■ WORK INSTRUCTIONS
From the entries below, reproduce exactly the line containing "Where should I click to: Click the greyed-out", the line containing "This screenshot has height=1046, width=1148.", and every line in between, with nothing added.

■ Dataset entries
▼▼▼
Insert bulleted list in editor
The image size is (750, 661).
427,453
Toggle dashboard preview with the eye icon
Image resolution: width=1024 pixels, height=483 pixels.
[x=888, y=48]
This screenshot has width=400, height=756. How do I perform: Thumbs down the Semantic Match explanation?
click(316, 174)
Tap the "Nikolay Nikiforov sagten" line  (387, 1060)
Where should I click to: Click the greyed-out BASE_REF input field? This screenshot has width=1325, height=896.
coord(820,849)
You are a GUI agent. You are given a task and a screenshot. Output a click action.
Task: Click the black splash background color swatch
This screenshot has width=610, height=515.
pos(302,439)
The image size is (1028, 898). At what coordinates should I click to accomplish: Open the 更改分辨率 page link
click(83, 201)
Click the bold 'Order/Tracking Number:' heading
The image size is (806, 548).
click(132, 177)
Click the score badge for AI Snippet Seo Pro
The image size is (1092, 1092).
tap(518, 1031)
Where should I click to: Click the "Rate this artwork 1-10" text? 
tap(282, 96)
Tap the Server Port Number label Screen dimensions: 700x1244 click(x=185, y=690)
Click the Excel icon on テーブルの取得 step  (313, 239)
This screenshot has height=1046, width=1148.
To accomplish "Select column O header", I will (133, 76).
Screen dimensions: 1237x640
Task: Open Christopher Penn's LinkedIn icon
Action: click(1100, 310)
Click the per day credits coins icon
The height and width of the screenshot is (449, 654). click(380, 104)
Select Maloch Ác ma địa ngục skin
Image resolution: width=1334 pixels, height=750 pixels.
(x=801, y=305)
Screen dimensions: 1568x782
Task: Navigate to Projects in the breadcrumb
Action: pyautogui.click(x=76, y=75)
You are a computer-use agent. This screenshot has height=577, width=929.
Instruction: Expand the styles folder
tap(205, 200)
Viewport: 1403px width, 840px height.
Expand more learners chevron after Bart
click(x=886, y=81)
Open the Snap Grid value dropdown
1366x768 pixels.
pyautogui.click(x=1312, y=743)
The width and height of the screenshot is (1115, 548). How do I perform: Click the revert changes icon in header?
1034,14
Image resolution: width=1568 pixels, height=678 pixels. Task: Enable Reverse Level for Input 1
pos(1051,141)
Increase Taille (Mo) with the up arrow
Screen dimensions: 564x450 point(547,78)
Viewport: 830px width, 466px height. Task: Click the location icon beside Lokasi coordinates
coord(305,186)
▲▲▲
■ OUTPUT OF THE TASK
Where should I click to: Click the greyed-out BASE_REF input field? This screenshot has width=1325, height=896.
coord(820,849)
You are a GUI agent. You are given a task and a screenshot. Output a click action.
Task: Click the black splash background color swatch
This screenshot has width=610, height=515.
pos(302,439)
The image size is (1028, 898). At what coordinates should I click to accomplish: Open the 更改分辨率 page link
click(83, 201)
Click the bold 'Order/Tracking Number:' heading
The image size is (806, 548).
click(132, 177)
Click the score badge for AI Snippet Seo Pro
The image size is (1092, 1092).
tap(518, 1031)
Where should I click to: Click the "Rate this artwork 1-10" text? 
tap(282, 96)
Tap the Server Port Number label Screen dimensions: 700x1244 click(x=185, y=690)
Click the Excel icon on テーブルの取得 step  (313, 239)
This screenshot has height=1046, width=1148.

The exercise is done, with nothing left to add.